**Raw data:**
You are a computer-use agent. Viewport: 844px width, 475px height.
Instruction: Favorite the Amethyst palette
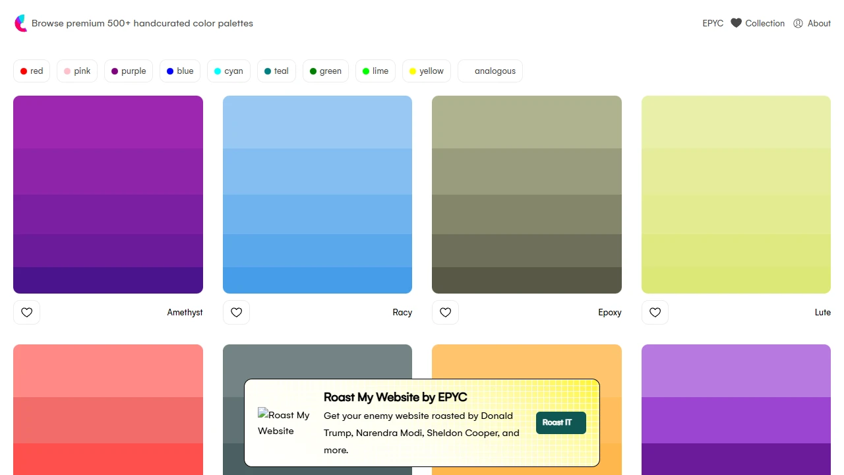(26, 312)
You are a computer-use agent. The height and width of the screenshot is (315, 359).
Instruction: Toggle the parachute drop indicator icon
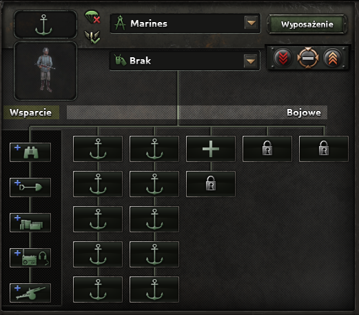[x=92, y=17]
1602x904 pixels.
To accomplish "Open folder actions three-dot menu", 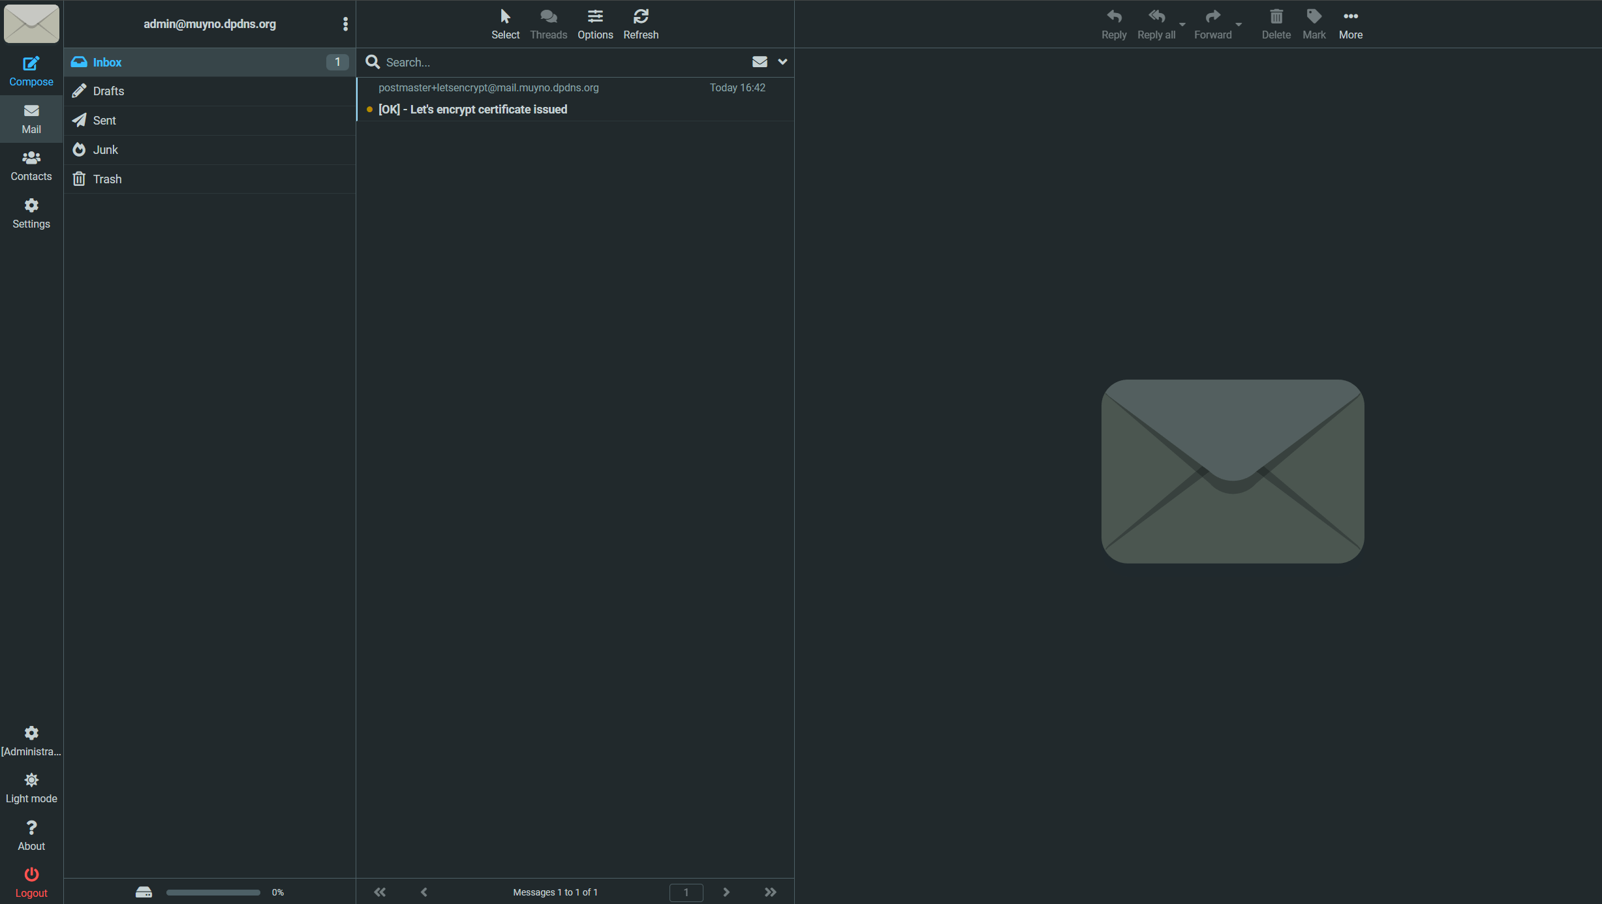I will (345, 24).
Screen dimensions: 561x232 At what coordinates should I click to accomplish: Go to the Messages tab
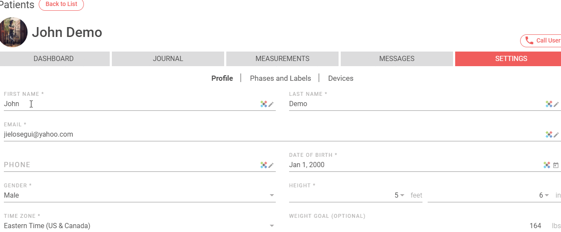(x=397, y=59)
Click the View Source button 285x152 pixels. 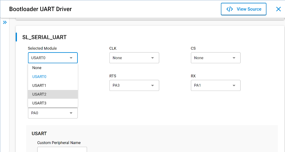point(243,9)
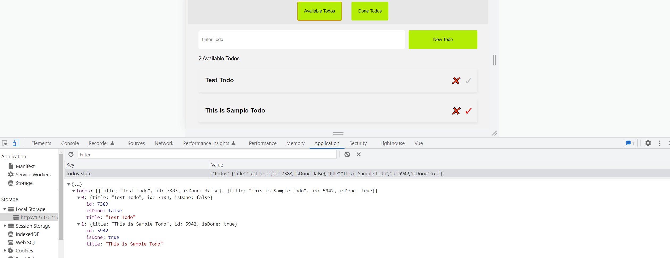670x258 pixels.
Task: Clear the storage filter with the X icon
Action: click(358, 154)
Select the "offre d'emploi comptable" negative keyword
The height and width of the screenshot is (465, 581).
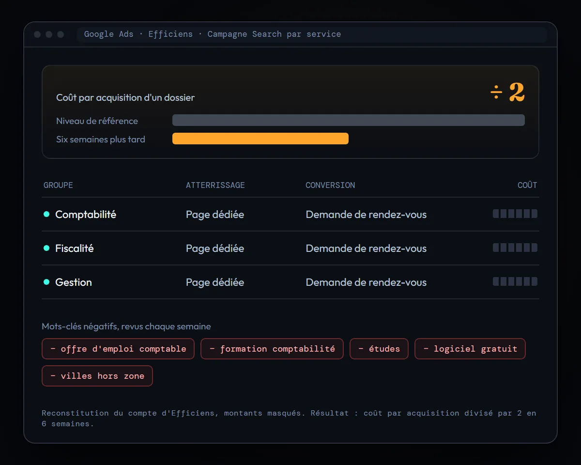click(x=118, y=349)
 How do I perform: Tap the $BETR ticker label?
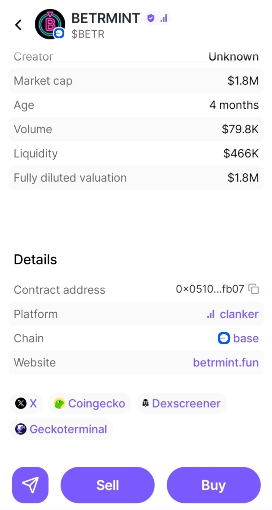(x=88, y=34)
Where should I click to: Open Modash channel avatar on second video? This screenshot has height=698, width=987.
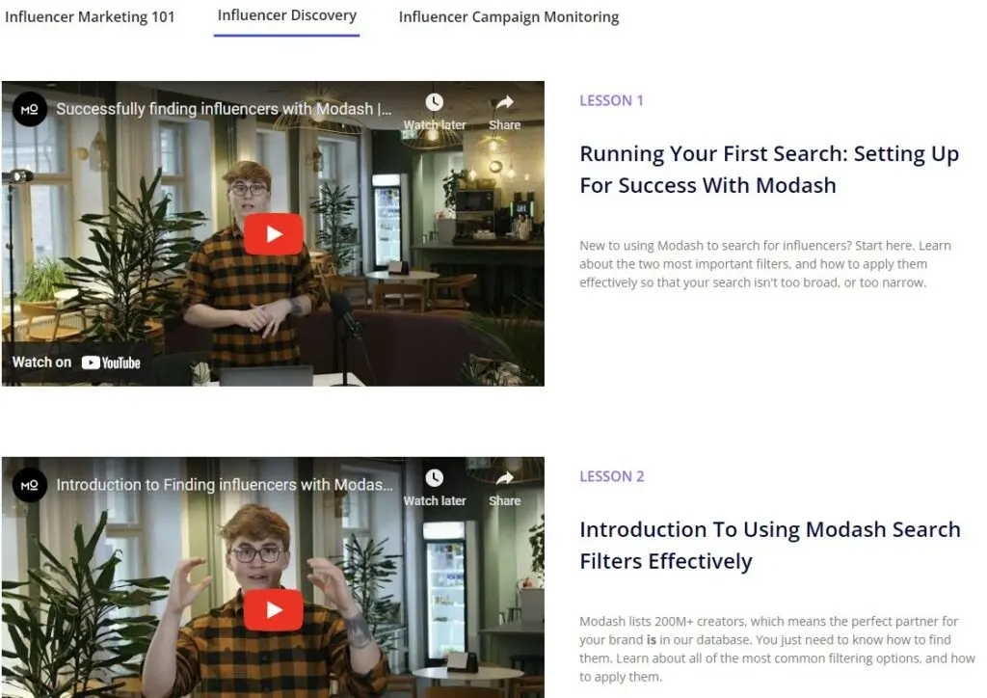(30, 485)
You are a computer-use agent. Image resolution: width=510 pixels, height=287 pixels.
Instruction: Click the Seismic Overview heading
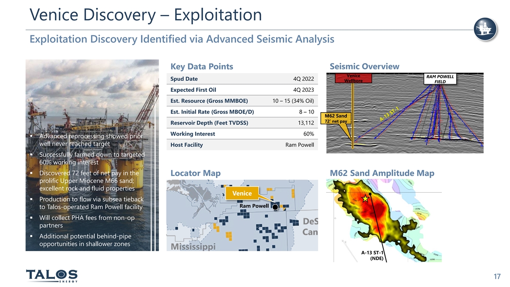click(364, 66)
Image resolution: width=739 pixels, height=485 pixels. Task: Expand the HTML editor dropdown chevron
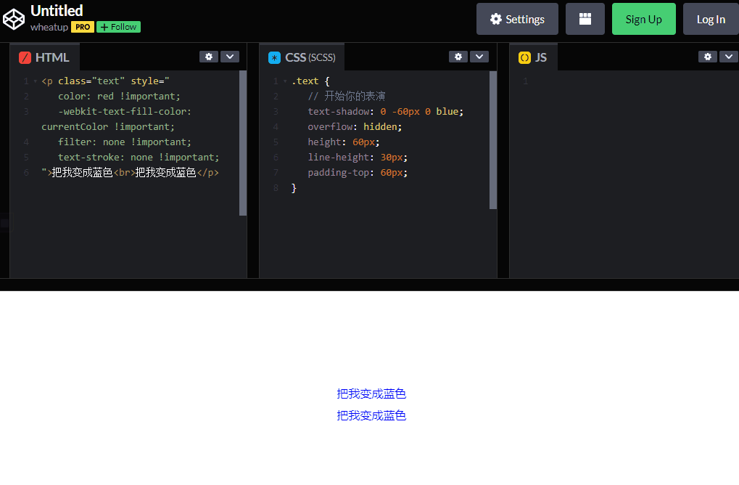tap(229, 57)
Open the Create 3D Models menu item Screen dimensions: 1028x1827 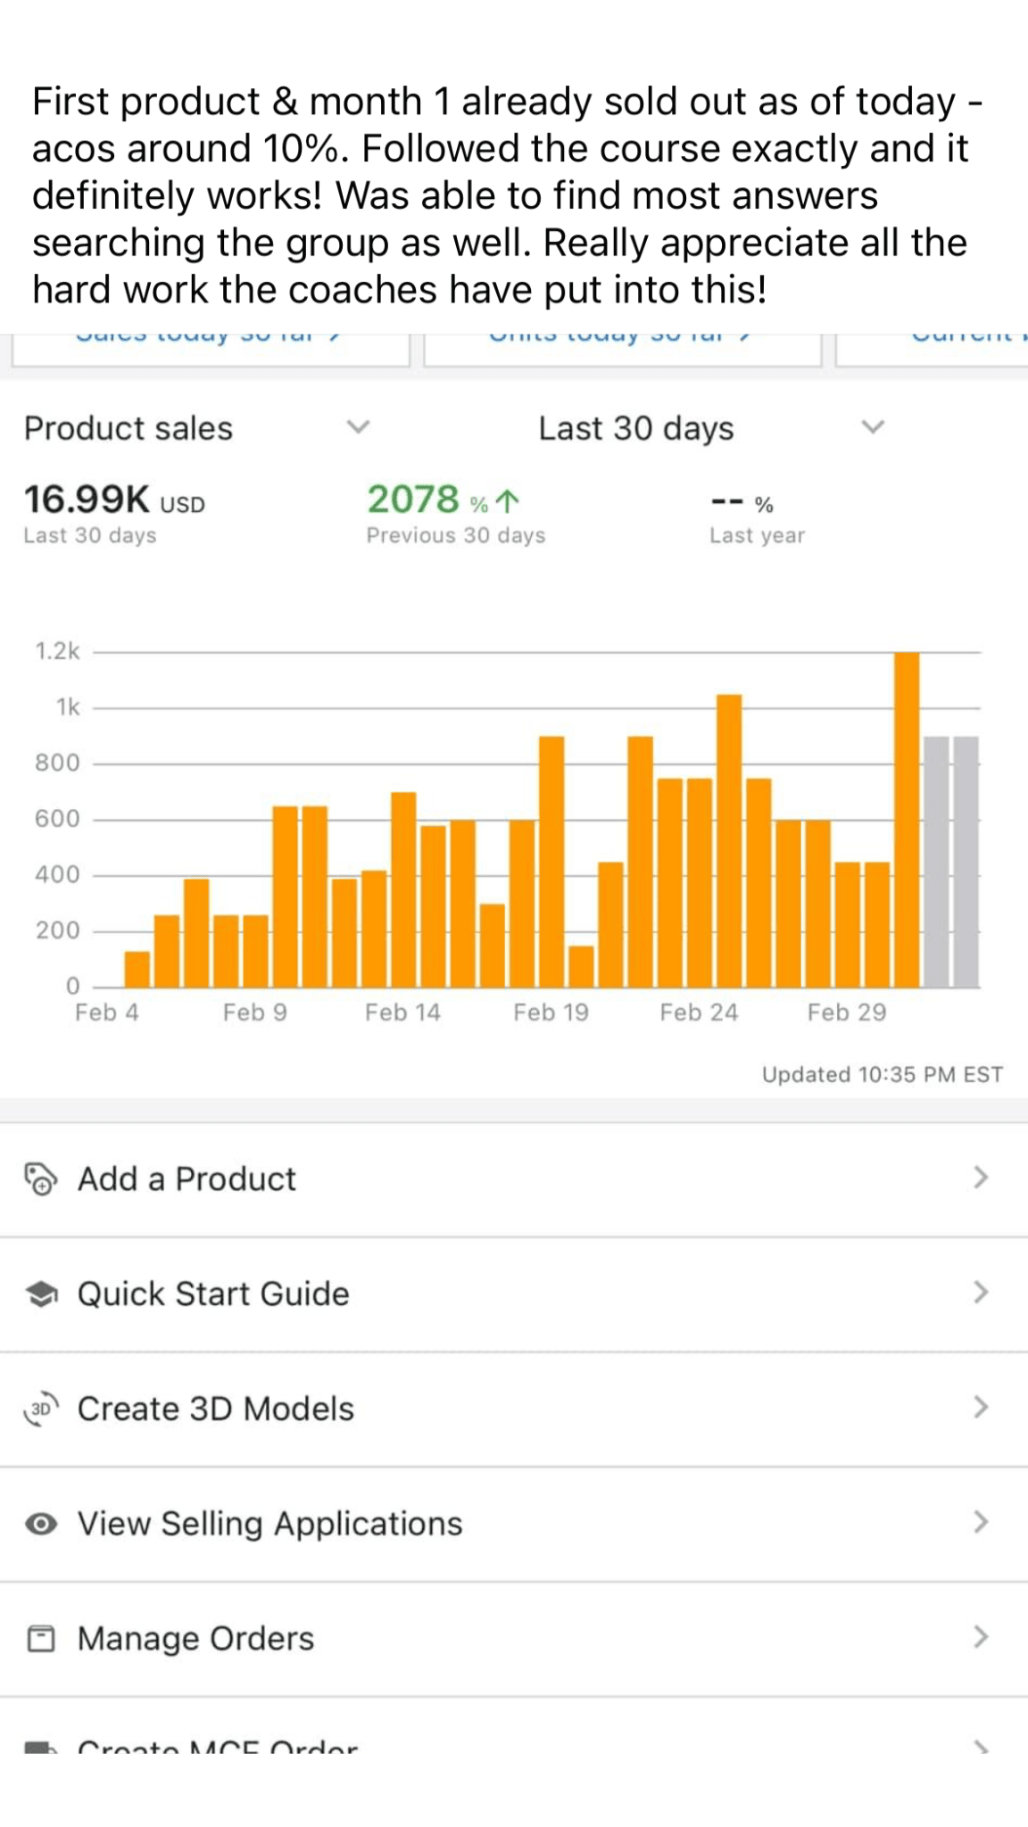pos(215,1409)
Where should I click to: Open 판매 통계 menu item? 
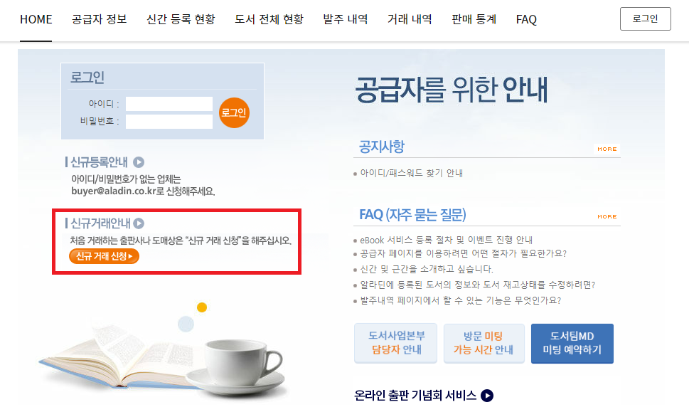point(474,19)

**Written request:** Pull out each line of the entries above that contains the word "Task", matching case exactly, and copy those lines.

**Answer for this exercise:**
Task: Clear the storage filter with the X icon
Image resolution: width=739 pixels, height=485 pixels. Task: Expand the HTML editor dropdown chevron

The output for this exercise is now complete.